Patent Application
20250219106
This application is based on and claims the benefit of priority from Japanese Patent Application No. 2023-223114, filed on 28 Dec. 2023, the content of which is incorporated herein by reference.
The present invention relates to a jig for a sheet material and a method of manufacturing a sheet material.
Conventionally, a sheet-shaped catalyst-coated diffusion medium (CCDM) has been used as a material for forming a membrane electrode assembly. A sheet-shaped catalyst-coated diffusion medium of this type is described, for example, in Japanese Unexamined Patent Application, Publication No. 2018-101481
Patent Document 1: Japanese Unexamined Patent Application, Publication No. 2018-101481
To manufacture catalyst-coated diffusion media in sheet form, a sheet material (GDL) having a gas diffusion layer formed thereon is set on a desktop die coater, and an electrode catalyst layer is formed, by a coating process, on a surface of the sheet material (GDL) set on the desktop die coater.
The GDL is fixed onto a porous ceramic jig by means of an adhesive sheet and air suction using the porous ceramic jig. Therefore, when the sheet-shaped catalyst-coated diffusion medium including the GDL and the electrode catalyst layer formed on the GDL is peeled off from the desktop die coater after the coating process, the sheet-shaped catalyst-coated diffusion medium is inclined, and flakes of a micro porous layer (MPL) exfoliate. The exfoliation of flakes of the MPL causes contamination of a surface of the catalyst-coated diffusion medium.
The present invention has an object to provide a jig for a sheet material and a method of manufacturing a sheet material that are capable of preventing or reducing contamination due to exfoliation of flakes of a MPL and enable accurate manufacture of a sheet having a gas diffusion layer and an electrode catalyst layer.

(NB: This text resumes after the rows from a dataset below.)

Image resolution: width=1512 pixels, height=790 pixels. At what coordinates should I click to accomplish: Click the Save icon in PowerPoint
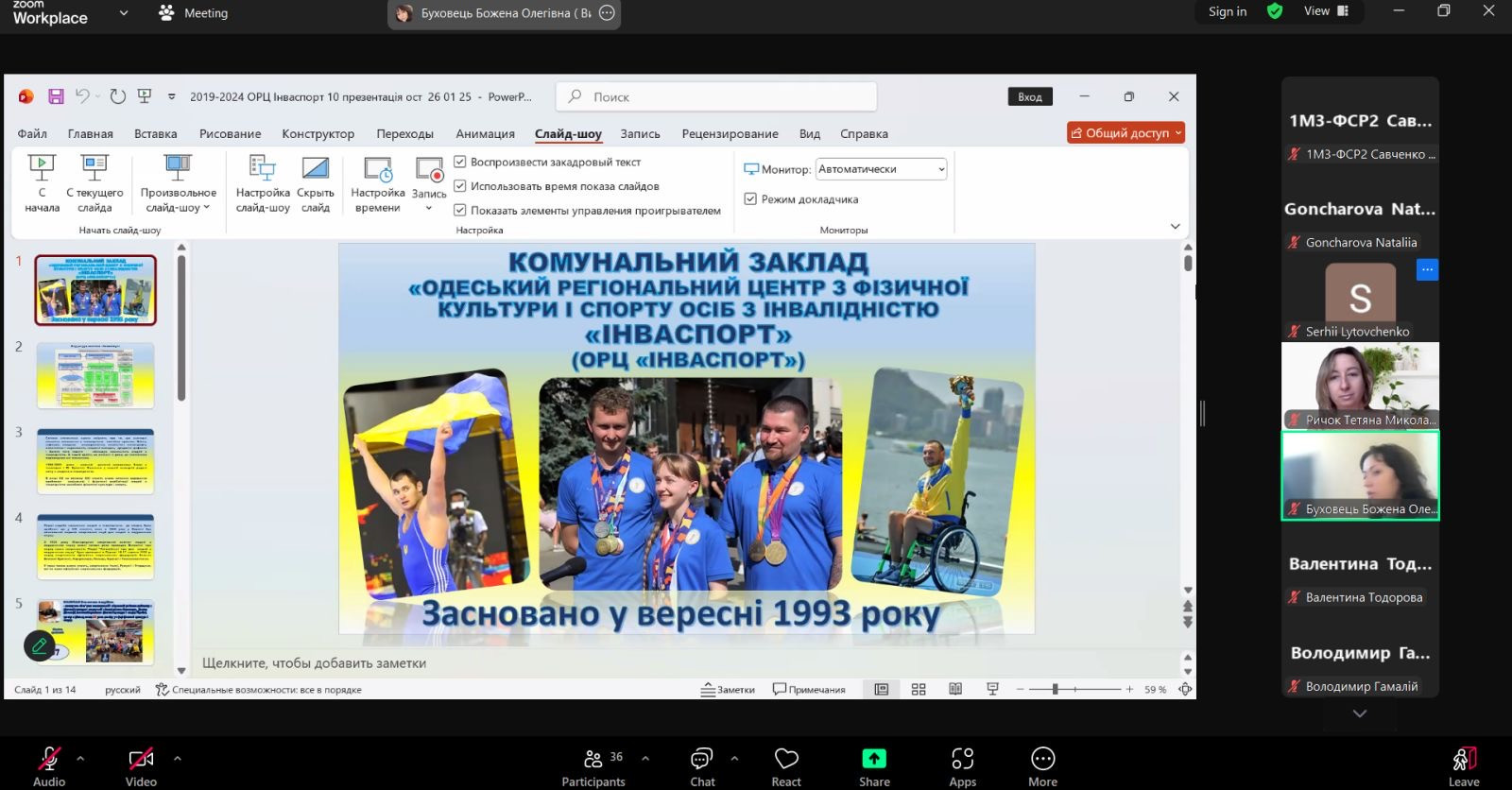[x=56, y=96]
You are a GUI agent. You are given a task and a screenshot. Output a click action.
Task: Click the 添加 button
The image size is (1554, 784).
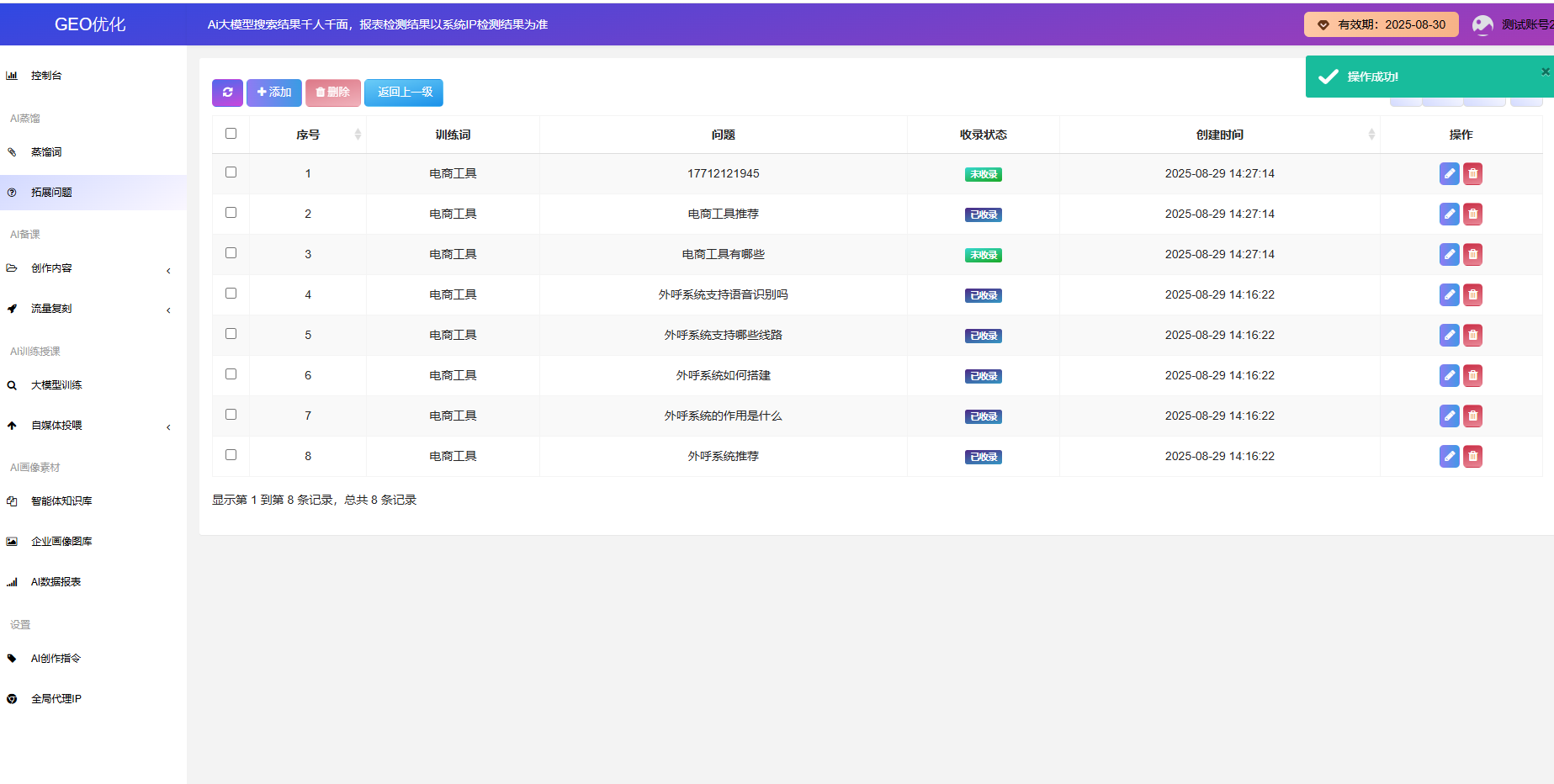(274, 93)
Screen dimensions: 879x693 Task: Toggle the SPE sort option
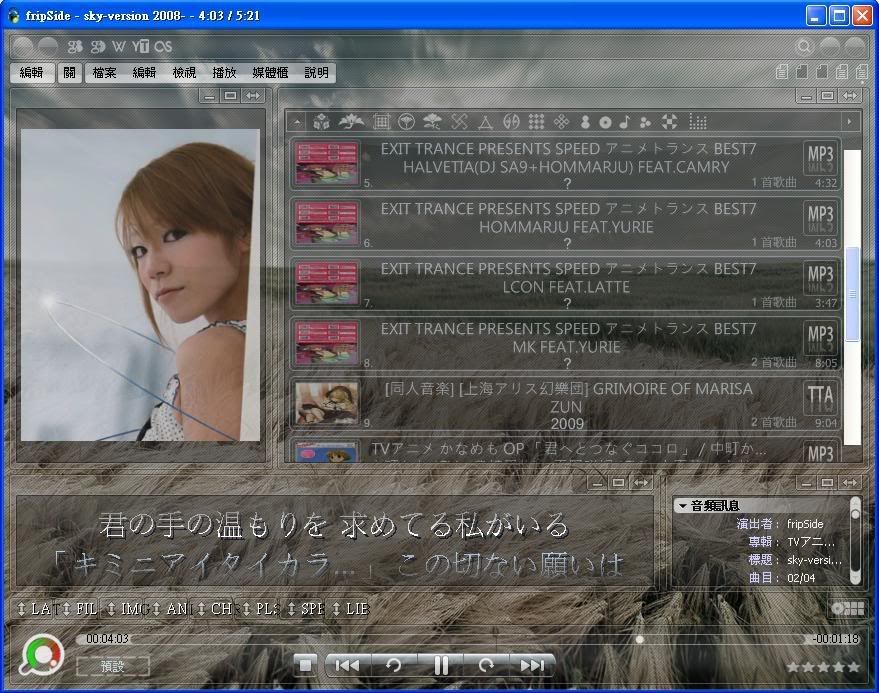click(306, 608)
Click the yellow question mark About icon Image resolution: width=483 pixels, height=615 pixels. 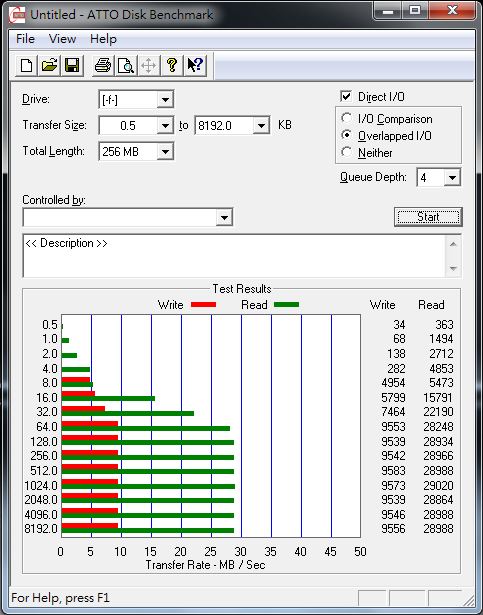(x=172, y=65)
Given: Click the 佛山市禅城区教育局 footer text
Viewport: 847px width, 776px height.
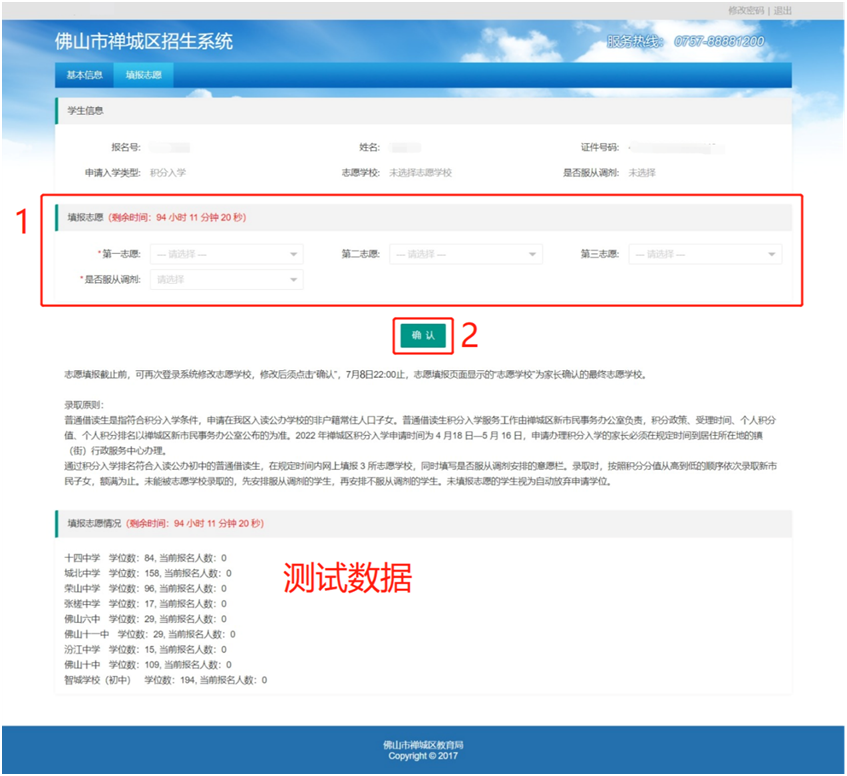Looking at the screenshot, I should pyautogui.click(x=423, y=745).
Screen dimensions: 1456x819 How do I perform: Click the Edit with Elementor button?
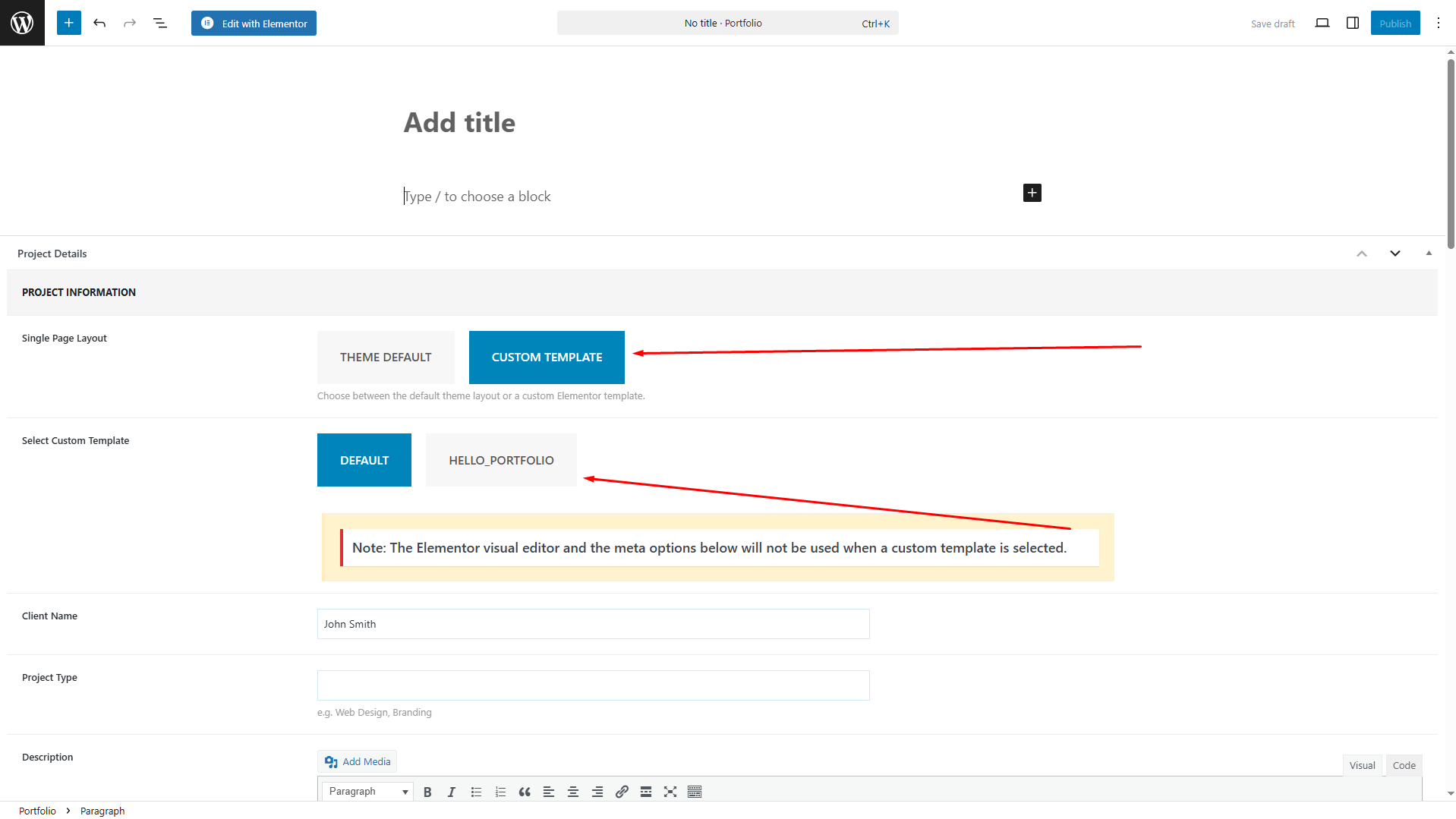tap(254, 24)
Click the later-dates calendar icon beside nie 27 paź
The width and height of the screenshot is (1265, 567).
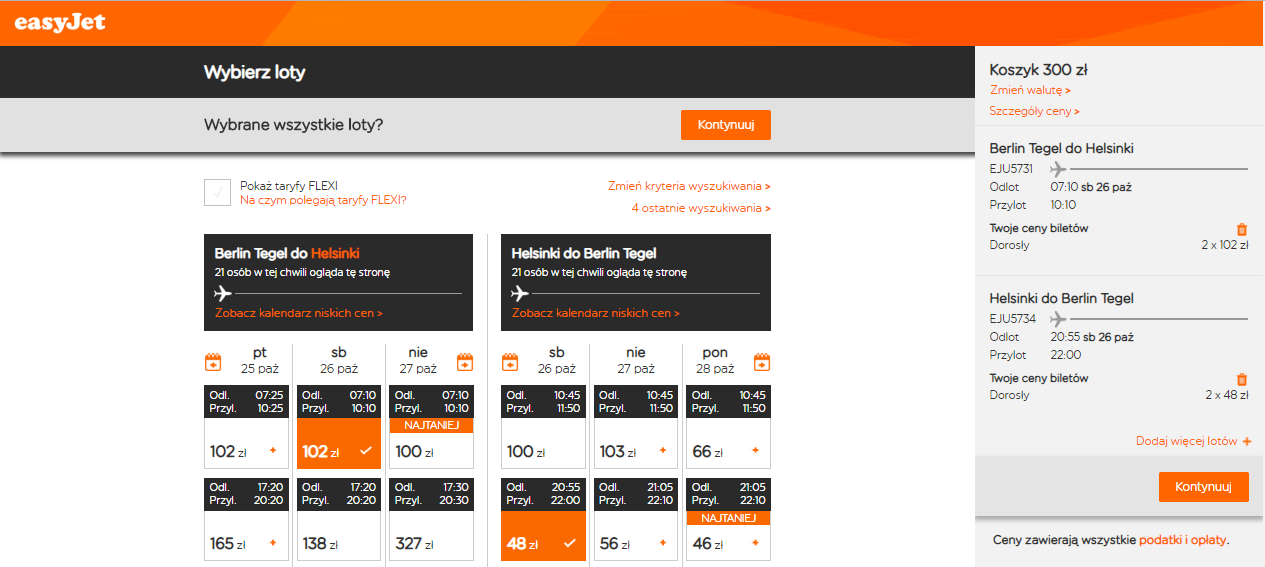[x=465, y=362]
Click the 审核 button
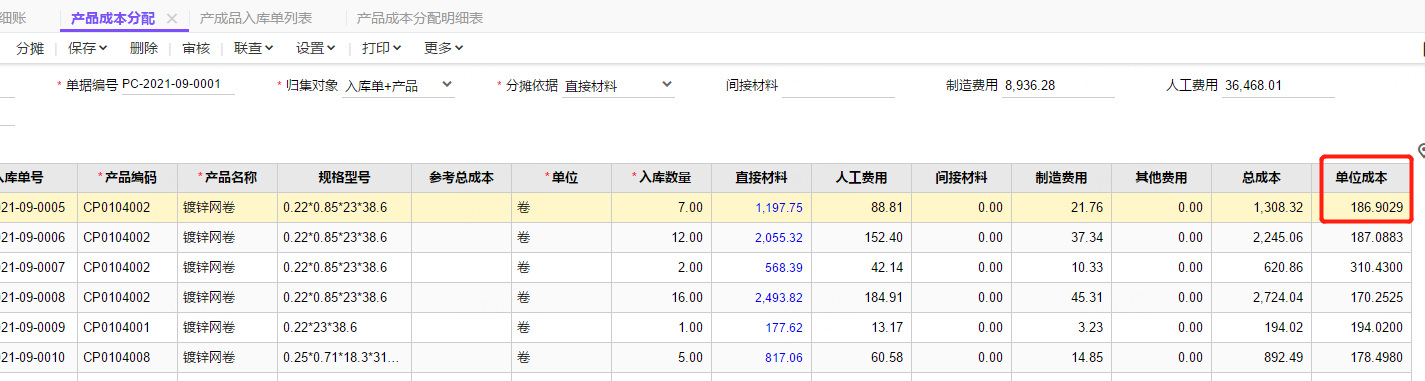Image resolution: width=1425 pixels, height=381 pixels. [196, 47]
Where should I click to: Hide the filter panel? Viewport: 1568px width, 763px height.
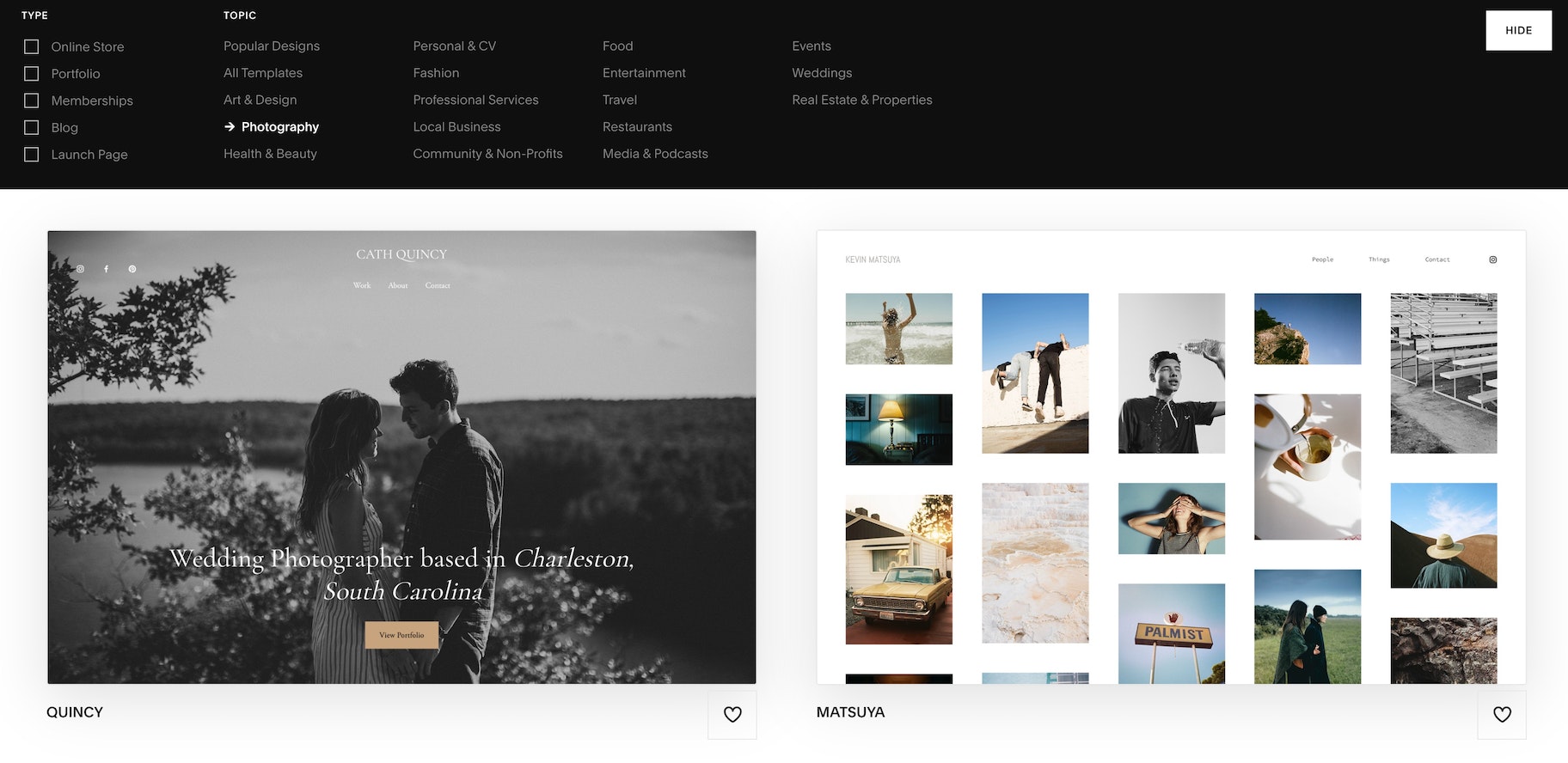(x=1518, y=30)

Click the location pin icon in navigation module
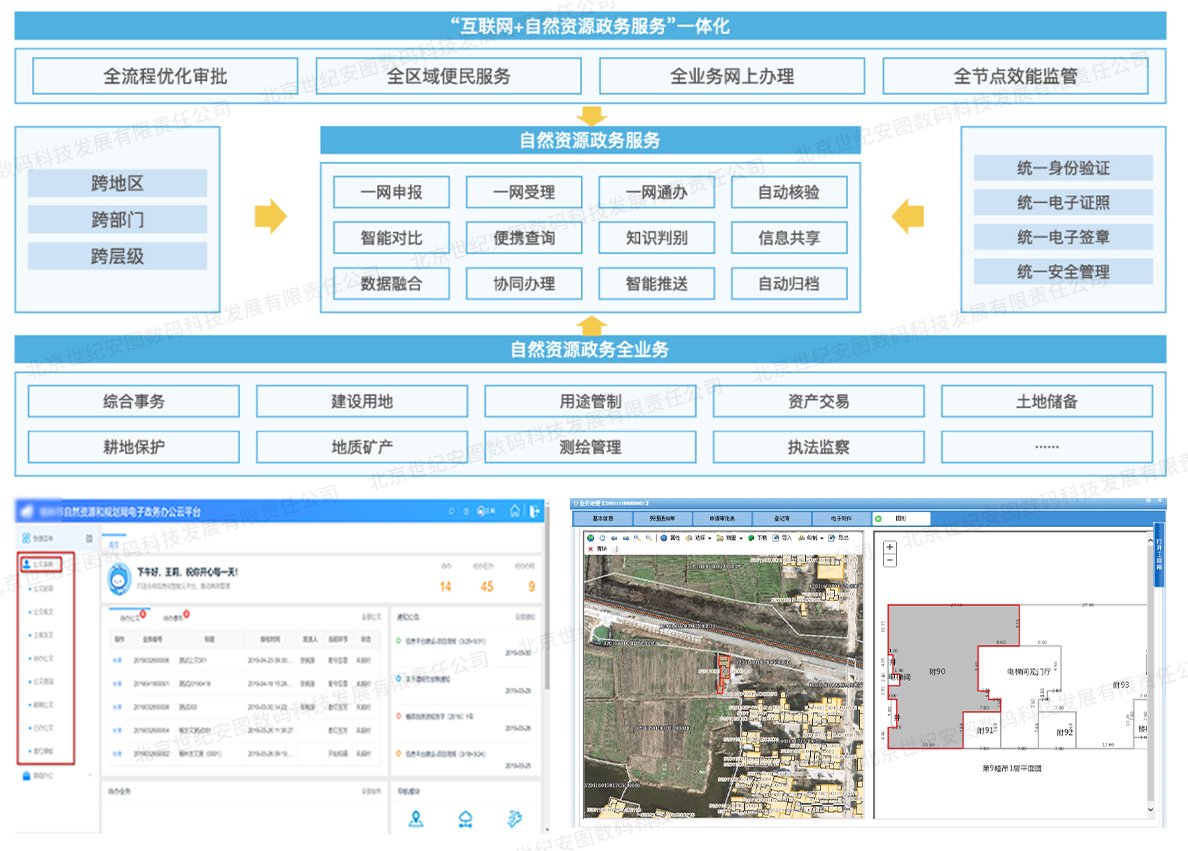click(417, 819)
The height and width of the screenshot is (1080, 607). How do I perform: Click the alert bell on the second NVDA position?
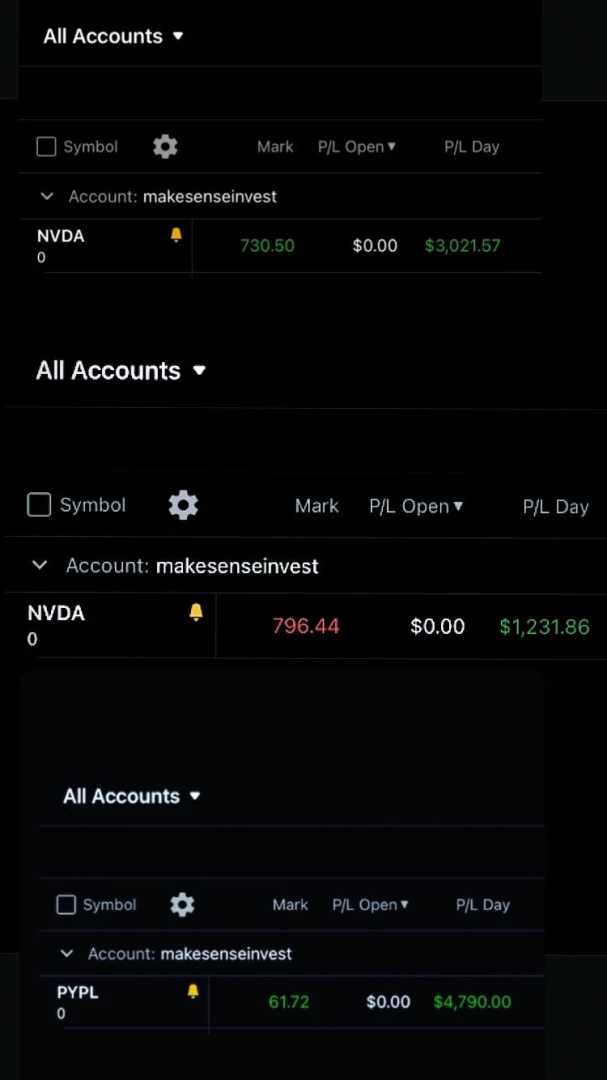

A first aspect of the present invention is directed to a jig (e.g., a jig 10 to be described later) for fixing a sheet material (e.g., a sheet material 60 to be described later) having a gas diffusion layer in a coater (e.g., a coater 1 to be described later) that forms an electrode catalyst layer on the sheet material by a coating process. The jig includes: a support member (e.g., a SUS jig 40 to be described later) that supports an end portion (e.g., an end portion 62 to be described later) of the sheet material, from one side in a thickness direction of the sheet material, the end portion being located outside a to-be-coated region (e.g., a to-be-coated region 61 to be described later) of the sheet material; and a fixing member (e.g., a magnet 50 to be described later) that clamps and fixes, in cooperation with the support member, the end portion of the sheet material from an other side in the thickness direction.
According to a second aspect, the jig of the first aspect may further include a support platform (e.g., a support platform 22 to be described later) that supports a back side of the to-be-coated region of the sheet material from the one side in the thickness direction.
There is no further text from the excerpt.